En el Palacio Municipal del Almudí, en Murcia, se puede ver una gran exposición; un acierto, sin duda, de la correspondiente concejalía de Cultura cediendo los mejores espacios de la ciudad de Murcia a parte de la colección artística de Telefónica. Tal y como puede que indique el diccionario se trata de un «recreo o deleite que fortalece y da vigor al espíritu». La colección expuesta no responde a ningún criterio argumental que haga de argamasa didáctica para unir la obra que se enseña. Tampoco es necesario que así fuera; es verdad que en el coleccionismo es bueno que se sigan unos criterios que formen un conjunto, pero tan faltos estamos en la periferia geográfica de obras excelsas, que bienvenidas sean estas de calidad individual indiscutible.
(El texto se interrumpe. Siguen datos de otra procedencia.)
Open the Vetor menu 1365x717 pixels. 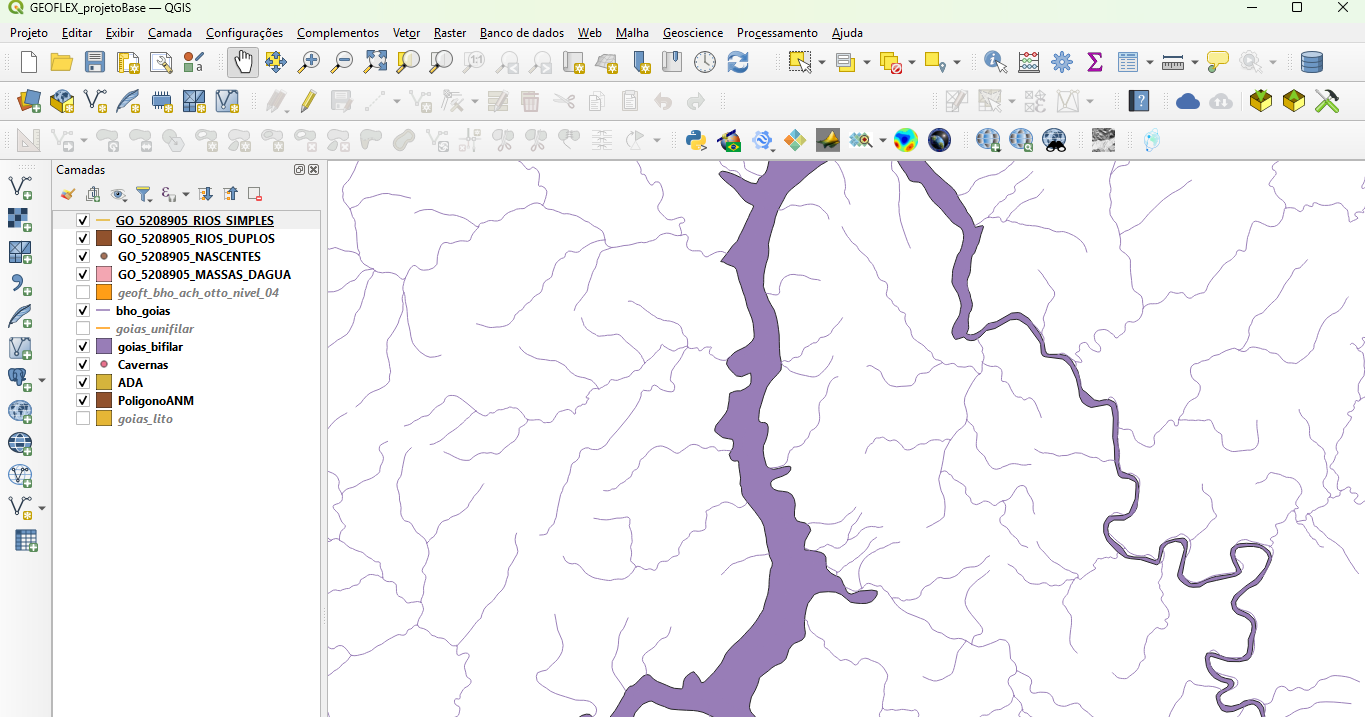[406, 33]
La muestra, de pintura y escultura, con apartados dedicados a la obra gráfica, se detiene en cantidad en la obra de Chillida; sus esculturas invaden con gozoso peso el patio de columnas. Ocurre lo mismo con lo expuesto de Tàpies, un artista representado por algunas piezas de mucha importancia no solo por el gran formato; también por pertenecer a periodos de una gran vitalidad del maestro del expresionismo abstracto. Ya sería suficiente lo de estos dos autores para conceder trascendencia a la oportunidad, pero hay mucho más, evidentemente. Los dos cuadros de Pablo Picasso y una obra menor, no hacen otra cosa que demostrar la raza y la magia de un genio que, aún siendo el más 'viejo' es el más joven de los representados. Le rondan y comparten espacio De la Serna y Juan Gris, los cubistas de quien el malagueño extrajo de forma inteligente claros conceptos que habría de multiplicar con su propio talento. También están los cuadros de un casi desconocido en Murcia Luis Fernández, asturiano, obra que el propio Picasso avaló en su momento.
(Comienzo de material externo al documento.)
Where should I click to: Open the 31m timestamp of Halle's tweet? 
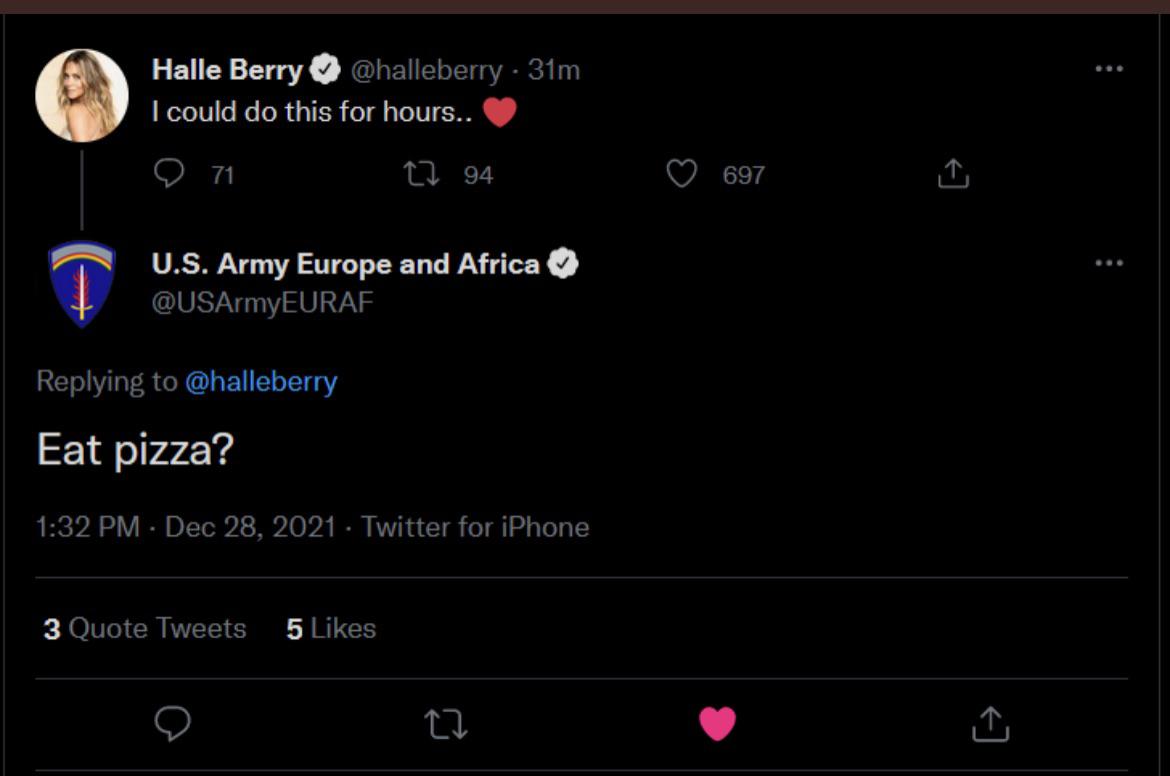click(x=554, y=70)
Sé descubrir en ella los aciertos mediadores de los dueños de aquella mítica Galería Yerba, Pepe López Albaladejo y Nieves Fernández, que con posterioridad aconsejaron a los hermanos Solana, Javier y Luis (en Telefónica), con excelente criterio, parte de estas inversiones.

Me gusta el Vázquez Díaz, con verdes que me retrotraen a Cezànne y la pincelada inevitable, del que un día conté aquí mismo su predicción e intuición del futuro cubista de la pintura universal. Frente a la obra de don Daniel, la de Godofredo Ortega Muñoz, ese paisajista extremeño de sorprendente esqueleto lírico; joya y misterio; éxito y convulsión, de las Bienales internacionales de Arte de los años 50, en el mundo.

La exposición se desarrolla, también, en la sala de la primera planta. Y resulta inevitable constatar de qué manera la pintura española de los años 80 no puede mantener el impacto del arte español precedente ni su trascendencia. Se echa de menos, para los estudiosos, un catálogo de lo expuesto. El viaje siguiente tiene parada en el MUBAM, a la sombra de la luz de Sorolla. Magnífico 'otoño en la ciudad', inusual vértigo para el solaz del interesado en el arte del siglo XX.